人に助けられたことに心底から感謝できた時、そこでも引き算が作動します。
引き算は勇気がいるものですから、勇気から生まれるとも言えます。頭で考えてする引き算は、打算で嘘や偽善に近いものがあります。すぐに尻尾を出しますが勇気からのは潔いものです。
甘えるというのも実は引き算です。俗に言う甘えん坊は違いますが、自分の力の足りないことを自覚して他人の力を借りなければならない時、助けを求めます。これは自立するということを頑なに捉えると見えてこないものですが、しっかり自立した人間程素直に他人に助けを借りられるものです。一人で突っ張って、強がっているのが自立ではなく、自分の足りないところを自覚して、他人に助けを求めるのは、正真正銘の自立なのです。
これも引き算人生に入れていいものです。
足し算人生は人生の半ばで消えて行くのですが、全くなくなるものでないことは、人間には何時までも向上心があることを見ても解ります。この向上心がなければ人生はやはり退屈なものです。生涯学び続けるというのは美徳です。
この矛盾をどう説明したらいいのでしょうか。
足し算は引き算の中に姿を変えて生き続けていたのです。我欲としての足し算でなく謙虚な足し算です。引き算に変容した足し算というのもあるのです。

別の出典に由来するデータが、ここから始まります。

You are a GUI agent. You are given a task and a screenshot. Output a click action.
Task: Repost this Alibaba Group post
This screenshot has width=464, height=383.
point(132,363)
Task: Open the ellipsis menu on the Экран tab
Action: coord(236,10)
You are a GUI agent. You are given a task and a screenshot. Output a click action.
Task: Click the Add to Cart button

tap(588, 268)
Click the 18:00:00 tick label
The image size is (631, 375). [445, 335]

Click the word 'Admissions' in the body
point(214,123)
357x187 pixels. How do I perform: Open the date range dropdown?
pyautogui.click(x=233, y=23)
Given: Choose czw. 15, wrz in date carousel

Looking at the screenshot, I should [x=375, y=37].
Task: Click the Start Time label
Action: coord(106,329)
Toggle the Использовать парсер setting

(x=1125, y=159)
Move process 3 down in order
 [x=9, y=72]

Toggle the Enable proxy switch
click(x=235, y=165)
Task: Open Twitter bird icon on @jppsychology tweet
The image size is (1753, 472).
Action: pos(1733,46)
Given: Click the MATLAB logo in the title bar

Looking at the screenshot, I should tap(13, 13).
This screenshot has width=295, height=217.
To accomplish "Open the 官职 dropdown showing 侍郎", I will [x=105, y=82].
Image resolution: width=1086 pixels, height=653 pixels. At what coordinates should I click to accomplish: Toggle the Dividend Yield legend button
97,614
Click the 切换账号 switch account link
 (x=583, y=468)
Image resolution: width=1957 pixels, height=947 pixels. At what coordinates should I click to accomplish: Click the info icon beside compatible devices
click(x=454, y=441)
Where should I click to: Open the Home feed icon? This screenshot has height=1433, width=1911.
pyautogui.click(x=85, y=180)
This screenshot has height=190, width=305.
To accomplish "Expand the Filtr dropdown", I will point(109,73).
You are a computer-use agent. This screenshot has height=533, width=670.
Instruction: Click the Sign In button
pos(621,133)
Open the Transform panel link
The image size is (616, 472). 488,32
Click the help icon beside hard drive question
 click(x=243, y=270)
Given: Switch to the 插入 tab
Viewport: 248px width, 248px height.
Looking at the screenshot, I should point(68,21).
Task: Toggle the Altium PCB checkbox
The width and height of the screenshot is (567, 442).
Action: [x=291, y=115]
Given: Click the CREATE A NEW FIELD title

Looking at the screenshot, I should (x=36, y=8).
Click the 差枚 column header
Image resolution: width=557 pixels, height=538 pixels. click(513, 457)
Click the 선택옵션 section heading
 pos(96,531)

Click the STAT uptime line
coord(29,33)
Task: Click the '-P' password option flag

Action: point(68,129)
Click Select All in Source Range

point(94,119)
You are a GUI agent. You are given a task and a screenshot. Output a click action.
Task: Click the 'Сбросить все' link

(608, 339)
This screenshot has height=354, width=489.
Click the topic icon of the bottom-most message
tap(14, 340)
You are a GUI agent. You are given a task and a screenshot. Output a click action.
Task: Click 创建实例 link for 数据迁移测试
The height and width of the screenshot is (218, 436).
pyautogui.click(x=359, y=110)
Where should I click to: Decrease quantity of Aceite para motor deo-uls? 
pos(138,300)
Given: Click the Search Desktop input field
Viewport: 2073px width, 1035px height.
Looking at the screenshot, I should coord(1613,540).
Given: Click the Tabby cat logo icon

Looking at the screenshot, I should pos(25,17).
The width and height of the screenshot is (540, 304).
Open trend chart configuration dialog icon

大人になるとは引き算という足し算ができる様になることなのです。
子どもの足し算人生は大いに奨励すべきです。ハイハイから立ち上がり、歩き出し、言葉を喋るようになり、減らず口を聞くようになる。勉強して知識が増えて行くのも足し算人生です。
人生は足し算から始まります。さらに人生は一生学び続けるものと言う考えがあります。これも足し算人生の一つです。
ところが一見足し算人生を肯定している様に見えるのですが、簡単に「そうです」と言えないものがあります。
人生も半ばになると足し算だけではない人生の送り方があることに気が付くものだと、今回のブログは指摘したいのです。
それを引き算と言う言い方にまとめているのですが、勿論それだけで言い切れるものでは無いことも承知の上でです。
こんにちは。「お父様の遺言」、仲さんの姿の中にしっかりお父様の存在が残されているのを知りました。お父様は亡くなられても生きてられるのですね。私も8年前に母を亡くしましたが、自分の中の母に感謝して生きていこうと思います。
そして、足し算と引き算のバランスを見極めながら、いつかすべてを置いてこの世を去る時には感謝の思いだけを持って嬉しく、楽しく向こうの世界に旅立ちたいですね。